Addressing the council, Gherman called on Russia to conform to its obligations to allow civilian mission to take control of the enclave in accordance with an international mandate, adding that talks to end the crisis must continue.
“We reiterate our position on the need to complete the withdrawal of Russian military forces as well as ammunition stockpiles from Moldova in accordance with the international commitments,” Gherman said in a statement.
“We also support a transparent process of destruction of the ammunition. In addition, the current peacekeeping operation has to be transformed into an international civilian mission to address the real needs on the ground,” she concluded.
Transnistria, an unrecognised state wedged between Ukraine and EU member Romania, declared its independence from Moldova in 1990.

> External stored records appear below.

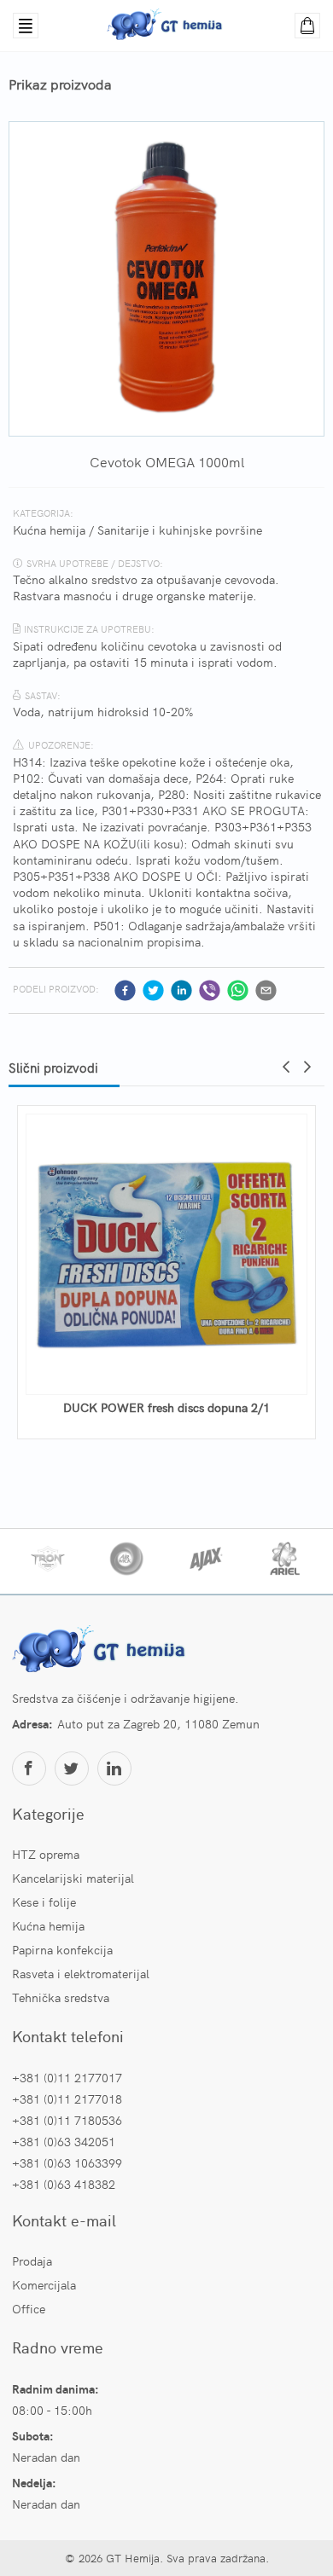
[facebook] (125, 990)
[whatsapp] (237, 990)
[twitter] (153, 990)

In 1992, around 1,500 people were killed in a war between Moldova and the authorities in Transnistria, with Russian Cossacks intervening on the side of the breakaway enclave.
Although Russia does not formally recognise Transnistria, many of the half a million people living in the region have Russian citizenship and enjoy the support of the Russian state.
Today, Russia has 1,200 soldiers from its 14th Army and more than 20,000 tonnes of bombs stored in Transnistria, despite having promised to withdraw its troops and weapons from the region at an OSCE summit in Istanbul in 1999.
In 2014, Transnistria requested to unite with Russia following Moscow’s annexation of Crimea from Ukraine. It has also been speculated that Russia aims to create a corridor along Ukraine’s southern Black Sea coast to link Transnistria with territories under the control of pro-Russian separatists in eastern Ukraine.
Moldova is additionally troubled by pro-Russian sentiment in its autonomous region of Gagauzia, with 98.4 percent of voters in the region expressing a desire for closer relations with the Russian-led CIS Customs Union in a poll conducted in early 2014.